Nessa perspectiva, a Anistia Internacional Brasil mencionou a sessão do Conselho de Direitos Humanos da ONU, realizada em março de 2019, em que “(…) foi adotada uma resolução histórica reconhecendo o importante papel dos defensores dos direitos humanos no meio ambiente”[7]. Recentemente, a organização também se pronunciou sobre a defensora equatoriana do meio ambiente Margoth Escobar e defensor mexicano Julián Carrillo, assassinado em outubro de 2019, e o decorrente relatório Caught between bullets and neglect (Entre as balas e a negligência). 

 

Em julho de 2019 a Anistia Internacional firmou parceria com o Instituto Alana (da Maria Farinha Filmes) e a TV Globo para a exibição da série Aruanas, que trata de quatro mulheres ativistas socioambientais.

 

Em junho de 2019, a Fridays for Future, organização que se mobiliza contra o aquecimento global, e sua líder, a jovem sueca Greta Thumberg, foram as agraciadas com o tradicional prêmio Embaixadores da Consciência, patrocinado pela Anistia Internacional.  

 

Às vezes separam ativistas de direitos humanos de ambientalistas, o que não tem sentido, pois são todos ativistas de direitos humanos, uma vez que a preservação ambiental é considerada um direito difuso, assim como ao desenvolvimento, à paz, à comunicação, dentre outros.[8]

 

No leque de iniciativas de que estou tratando, chamo atenção para o pronunciamento da Anistia Internacional Brasil, em janeiro deste ano, a respeito da catástrofe de Brumadinho, com menções à de Mariana. Não é comum a organização se envolver em casos desse tipo e, mais, na ocasião, enfatizou os impactos da catástrofe sobre a vida, a saúde, além da questão ambiental. 

 

Mais ainda.

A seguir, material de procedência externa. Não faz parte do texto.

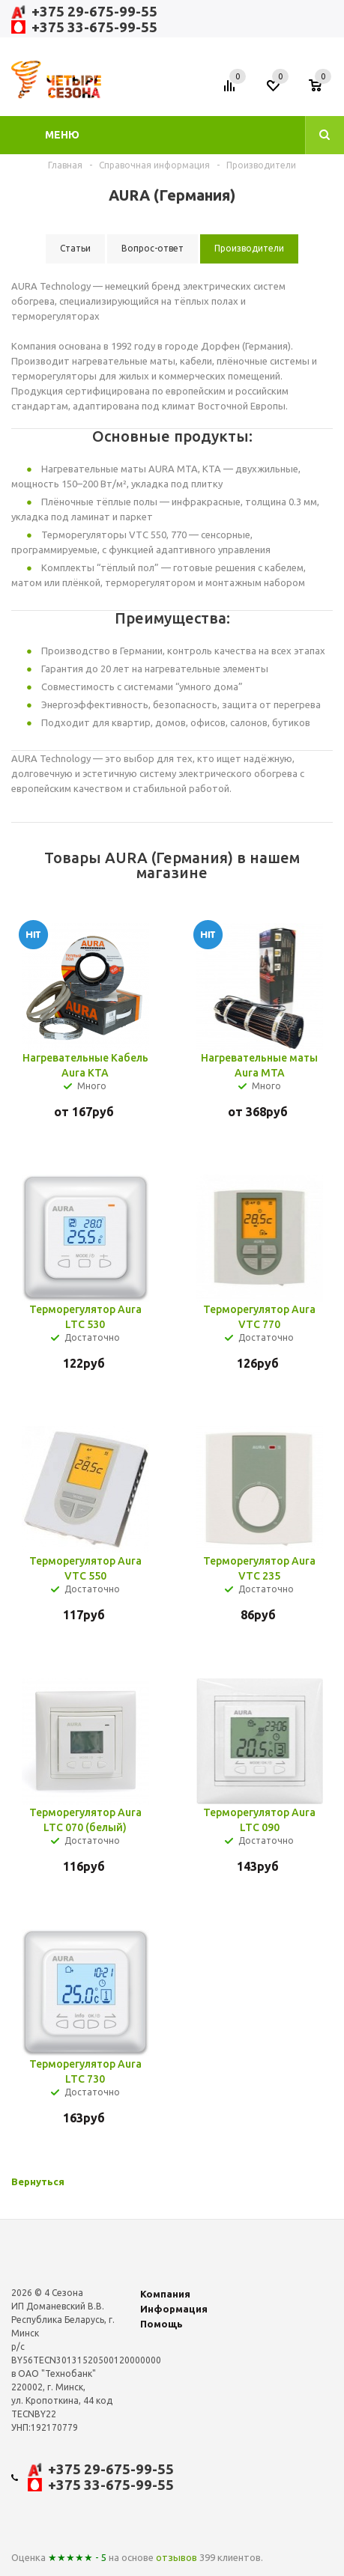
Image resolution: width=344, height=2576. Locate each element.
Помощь (161, 2323)
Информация (174, 2309)
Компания (165, 2294)
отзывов (176, 2557)
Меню (62, 135)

Em 20 de novembro último, a Anistia Internacional lançou uma ação urgente contra autoridades governamentais do Paquistão devido a uma nuvem tóxica que está envolvendo a cidade de Lahore e ameaçando a saúde de seus mais de dez milhões de habitantes. Trata-se de medida sem precedentes, segundo a própria organização, pois é a primeira vez que se emite uma ação urgente a favor de toda a população de uma metrópole.    

 

Na prática, e na perspectiva da interdependência e indivisibilidade, a Anistia Internacional começa a atuar concretamente na expectativa de que os problemas ambientais afetam os mais variados direitos humanos de parcela considerável de pessoas, sobretudo as mais pobres, que são maioria no planeta.  

 

Coerentemente, a Anistia Internacional Brasil firmou parceria com o Greenpeace Brasil, resultando no Projeto Banana-Terra, junção de forças para apoiar defensores de direitos humanos, principalmente os envolvidos em conflitos pela terra e os ambientais. Foram 82 jovens ativistas treinados em oficinas realizadas em 2018 e 2019 nas cidades de Belém (PA), São Luís (MA) e Dourados (MS), respectivamente nas edições Norte, Nordeste e Centro-Oeste. Um dos frutos dessas experiências foi o lançamento, em setembro de 2019, do “Semeando poder: Um guia para mudar o mundo”.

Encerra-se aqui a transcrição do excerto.